▶ _Problem to solve_:
Leave no picture in, and give every entry again exactly.

▶ _Supplied information_:
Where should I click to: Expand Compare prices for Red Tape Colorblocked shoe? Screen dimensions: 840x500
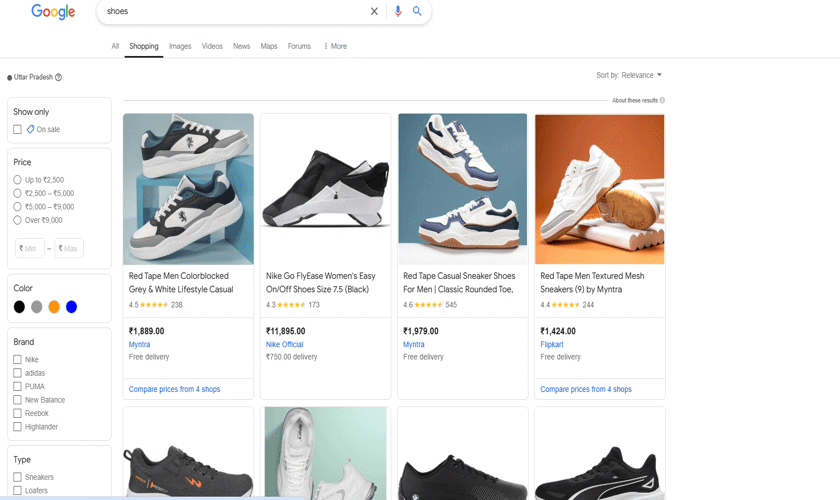pos(174,389)
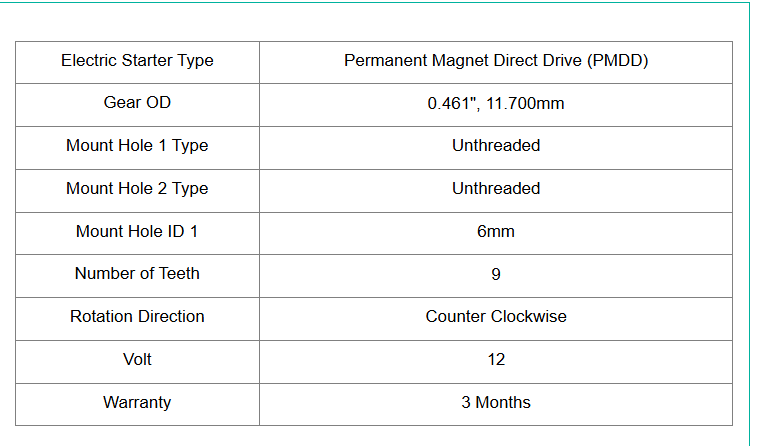
Task: Click the Electric Starter Type label cell
Action: click(137, 61)
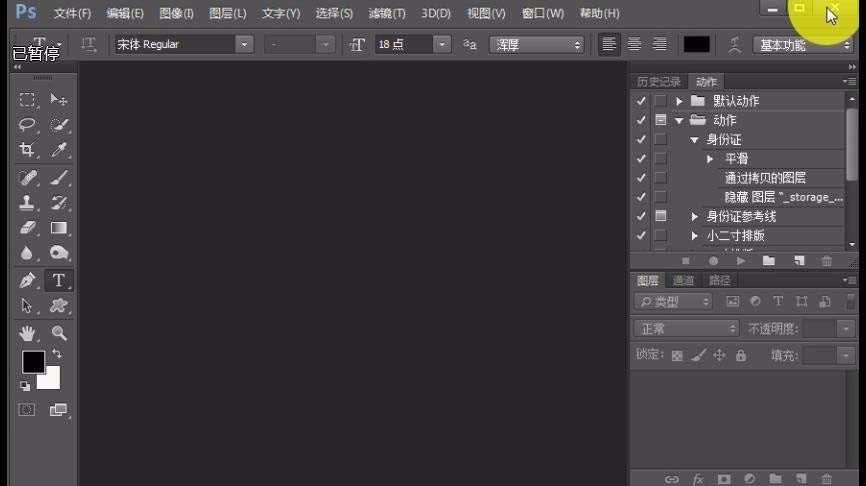Open the 滤镜(T) menu
Image resolution: width=866 pixels, height=486 pixels.
[387, 14]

▶ _Exercise solution_:
Where should I click to: Expand Compare prices for Red Tape Colorblocked shoe? Screen dimensions: 840x500
pos(174,389)
Task: Click the Electric Starter Type label cell
Action: click(137, 61)
Open the 滤镜(T) menu
Image resolution: width=866 pixels, height=486 pixels.
[387, 14]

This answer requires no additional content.